Cardiac troponin T is necessary for normal development in the embryonic chick heart

Abstract

The heart is the first functioning organ to develop during embryogenesis. The formation of the heart is a tightly regulated and complex process, and alterations to its development can result in congenital heart defects. Mutations in sarcomeric proteins, such as alpha myosin heavy chain and cardiac alpha actin, have now been associated with congenital heart defects in humans, often with atrial septal defects. However, cardiac troponin T (cTNT encoded by gene TNNT2) has not. Using gene-specific antisense oligonucleotides, we have investigated the role of cTNT in chick cardiogenesis. TNNT2 is expressed throughout heart development and in the postnatal heart.

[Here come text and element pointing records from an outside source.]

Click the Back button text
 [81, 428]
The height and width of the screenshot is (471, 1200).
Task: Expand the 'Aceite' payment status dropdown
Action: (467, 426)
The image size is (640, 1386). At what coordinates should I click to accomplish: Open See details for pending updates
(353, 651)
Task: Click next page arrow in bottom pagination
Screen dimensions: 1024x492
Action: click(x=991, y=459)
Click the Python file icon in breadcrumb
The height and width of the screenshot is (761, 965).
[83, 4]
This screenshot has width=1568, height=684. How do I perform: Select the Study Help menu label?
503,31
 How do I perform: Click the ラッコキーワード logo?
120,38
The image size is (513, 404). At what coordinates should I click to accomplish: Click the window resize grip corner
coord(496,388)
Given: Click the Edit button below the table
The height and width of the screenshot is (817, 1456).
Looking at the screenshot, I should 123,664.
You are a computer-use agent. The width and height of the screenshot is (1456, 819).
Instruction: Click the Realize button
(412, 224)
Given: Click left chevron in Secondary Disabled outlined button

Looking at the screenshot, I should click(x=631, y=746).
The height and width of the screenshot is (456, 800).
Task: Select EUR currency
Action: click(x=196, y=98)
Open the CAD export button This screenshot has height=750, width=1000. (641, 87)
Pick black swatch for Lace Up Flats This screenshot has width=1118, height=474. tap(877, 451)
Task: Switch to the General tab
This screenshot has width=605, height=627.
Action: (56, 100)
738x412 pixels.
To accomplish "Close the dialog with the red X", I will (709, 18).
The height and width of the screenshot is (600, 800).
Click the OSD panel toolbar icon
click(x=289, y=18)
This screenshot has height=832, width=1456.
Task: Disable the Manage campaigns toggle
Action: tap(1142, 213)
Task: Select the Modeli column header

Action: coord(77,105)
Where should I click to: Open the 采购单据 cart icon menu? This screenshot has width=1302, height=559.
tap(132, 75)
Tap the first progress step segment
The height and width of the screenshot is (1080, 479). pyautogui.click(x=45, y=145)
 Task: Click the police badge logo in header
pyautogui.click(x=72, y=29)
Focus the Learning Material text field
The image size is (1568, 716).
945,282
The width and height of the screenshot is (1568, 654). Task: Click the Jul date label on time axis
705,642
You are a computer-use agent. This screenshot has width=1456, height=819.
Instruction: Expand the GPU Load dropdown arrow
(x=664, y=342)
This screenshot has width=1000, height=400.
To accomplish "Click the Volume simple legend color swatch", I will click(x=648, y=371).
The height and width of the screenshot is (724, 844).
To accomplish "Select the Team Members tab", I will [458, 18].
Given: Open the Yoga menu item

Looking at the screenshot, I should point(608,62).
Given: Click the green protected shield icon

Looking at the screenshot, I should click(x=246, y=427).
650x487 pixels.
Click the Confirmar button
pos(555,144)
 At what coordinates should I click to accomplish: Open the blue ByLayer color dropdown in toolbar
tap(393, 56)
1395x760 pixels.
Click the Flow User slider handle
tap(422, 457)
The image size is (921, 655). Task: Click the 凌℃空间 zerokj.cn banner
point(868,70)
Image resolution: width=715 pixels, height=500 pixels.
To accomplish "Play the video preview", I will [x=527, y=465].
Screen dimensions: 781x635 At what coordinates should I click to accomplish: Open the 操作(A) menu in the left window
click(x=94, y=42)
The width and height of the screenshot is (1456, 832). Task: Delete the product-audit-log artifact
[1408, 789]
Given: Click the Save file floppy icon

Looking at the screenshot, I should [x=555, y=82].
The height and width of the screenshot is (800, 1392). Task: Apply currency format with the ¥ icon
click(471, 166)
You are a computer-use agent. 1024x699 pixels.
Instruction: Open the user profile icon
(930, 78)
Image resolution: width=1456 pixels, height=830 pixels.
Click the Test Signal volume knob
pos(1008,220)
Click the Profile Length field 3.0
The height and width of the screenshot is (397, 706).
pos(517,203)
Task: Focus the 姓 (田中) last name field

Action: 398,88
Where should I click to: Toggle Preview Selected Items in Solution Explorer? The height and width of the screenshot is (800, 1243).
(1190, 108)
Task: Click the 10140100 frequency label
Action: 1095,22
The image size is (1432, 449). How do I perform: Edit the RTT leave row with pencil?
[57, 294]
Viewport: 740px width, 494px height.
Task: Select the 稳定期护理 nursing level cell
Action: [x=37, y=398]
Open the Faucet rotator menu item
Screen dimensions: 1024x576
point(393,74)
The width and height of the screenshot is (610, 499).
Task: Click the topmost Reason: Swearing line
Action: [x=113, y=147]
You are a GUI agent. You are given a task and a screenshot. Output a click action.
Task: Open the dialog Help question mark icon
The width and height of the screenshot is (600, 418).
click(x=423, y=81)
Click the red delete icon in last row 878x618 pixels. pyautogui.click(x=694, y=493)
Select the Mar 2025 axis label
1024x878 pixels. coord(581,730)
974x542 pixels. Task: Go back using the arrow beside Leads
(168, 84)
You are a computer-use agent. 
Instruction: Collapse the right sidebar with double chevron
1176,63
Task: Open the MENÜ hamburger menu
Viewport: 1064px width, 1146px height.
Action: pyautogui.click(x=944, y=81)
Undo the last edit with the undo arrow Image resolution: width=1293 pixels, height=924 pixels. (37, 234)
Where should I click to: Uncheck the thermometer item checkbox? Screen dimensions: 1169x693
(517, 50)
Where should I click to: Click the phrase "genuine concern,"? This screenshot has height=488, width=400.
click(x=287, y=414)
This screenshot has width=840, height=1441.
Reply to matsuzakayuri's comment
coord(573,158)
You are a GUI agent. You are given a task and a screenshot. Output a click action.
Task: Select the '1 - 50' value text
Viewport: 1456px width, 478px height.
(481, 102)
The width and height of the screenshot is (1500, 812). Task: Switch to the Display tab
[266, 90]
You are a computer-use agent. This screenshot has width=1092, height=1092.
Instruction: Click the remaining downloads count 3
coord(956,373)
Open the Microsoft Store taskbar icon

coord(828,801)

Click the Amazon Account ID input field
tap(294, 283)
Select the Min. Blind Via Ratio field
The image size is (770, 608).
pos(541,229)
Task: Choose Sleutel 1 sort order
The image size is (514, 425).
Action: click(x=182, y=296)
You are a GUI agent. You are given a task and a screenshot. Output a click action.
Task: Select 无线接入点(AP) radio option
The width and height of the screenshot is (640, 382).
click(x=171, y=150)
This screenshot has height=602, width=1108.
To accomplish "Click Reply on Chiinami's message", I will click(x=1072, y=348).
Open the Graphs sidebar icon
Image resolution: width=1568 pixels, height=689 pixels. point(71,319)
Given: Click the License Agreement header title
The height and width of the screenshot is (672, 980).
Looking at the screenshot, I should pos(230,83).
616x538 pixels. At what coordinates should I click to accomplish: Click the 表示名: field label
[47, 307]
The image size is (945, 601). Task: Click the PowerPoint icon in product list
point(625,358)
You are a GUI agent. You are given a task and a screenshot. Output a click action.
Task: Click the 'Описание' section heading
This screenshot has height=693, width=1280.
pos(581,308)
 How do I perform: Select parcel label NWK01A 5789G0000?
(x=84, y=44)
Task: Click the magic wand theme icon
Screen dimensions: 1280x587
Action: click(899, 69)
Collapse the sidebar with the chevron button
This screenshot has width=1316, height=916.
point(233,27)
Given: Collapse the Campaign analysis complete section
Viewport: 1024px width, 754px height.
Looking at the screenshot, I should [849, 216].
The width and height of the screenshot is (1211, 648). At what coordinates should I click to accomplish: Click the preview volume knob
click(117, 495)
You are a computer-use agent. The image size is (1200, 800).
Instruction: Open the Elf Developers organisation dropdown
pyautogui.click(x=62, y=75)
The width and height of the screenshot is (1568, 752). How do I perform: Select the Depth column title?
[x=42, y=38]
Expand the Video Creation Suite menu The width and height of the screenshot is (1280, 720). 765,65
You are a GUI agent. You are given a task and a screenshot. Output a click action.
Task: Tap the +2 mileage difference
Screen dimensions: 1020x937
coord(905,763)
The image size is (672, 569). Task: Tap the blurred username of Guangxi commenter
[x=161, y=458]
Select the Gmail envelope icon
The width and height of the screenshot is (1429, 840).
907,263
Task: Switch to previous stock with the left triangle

TNNT2-morpholino treatment resulted in abnormal atrial septal growth and a reduction in the number of trabeculae in the developing primitive ventricular chamber. External analysis revealed the development of diverticula from the ventricular myocardial wall which showed no evidence of fibrosis and still retained a myocardial phenotype. Sarcomeric assembly appeared normal in these treated hearts. In humans, congenital ventricular diverticulum is a rare condition, which has not yet been genetically associated. However, abnormal haemodynamics is known to cause structural defects in the heart. Further, structural defects, including atrial septal defects and congenital diverticula, have previously been associated with conduction anomalies. Therefore, to provide mechanistic insights into the effect that cTNT knockdown has on the developing heart, quantitative PCR was performed to determine the expression of the shear stress responsive gene NOS3 and the conduction gene TBX3. Both genes were differentially expressed compared to controls. Therefore, a reduction in cTNT in the developing heart results in abnormal atrial septal formation and aberrant ventricular morphogenesis. We hypothesize that alterations to the haemodynamics, indicated by differential NOS3 expression, causes these abnormalities in growth in cTNT knockdown hearts. In addition, the muscular diverticula reported here suggest a novel role for mutations of structural sarcomeric proteins in the pathogenesis of congenital cardiac diverticula. From these studies, we suggest TNNT2 is a gene worthy of screening for those with a congenital heart defect, particularly atrial septal defects and ventricular diverticula.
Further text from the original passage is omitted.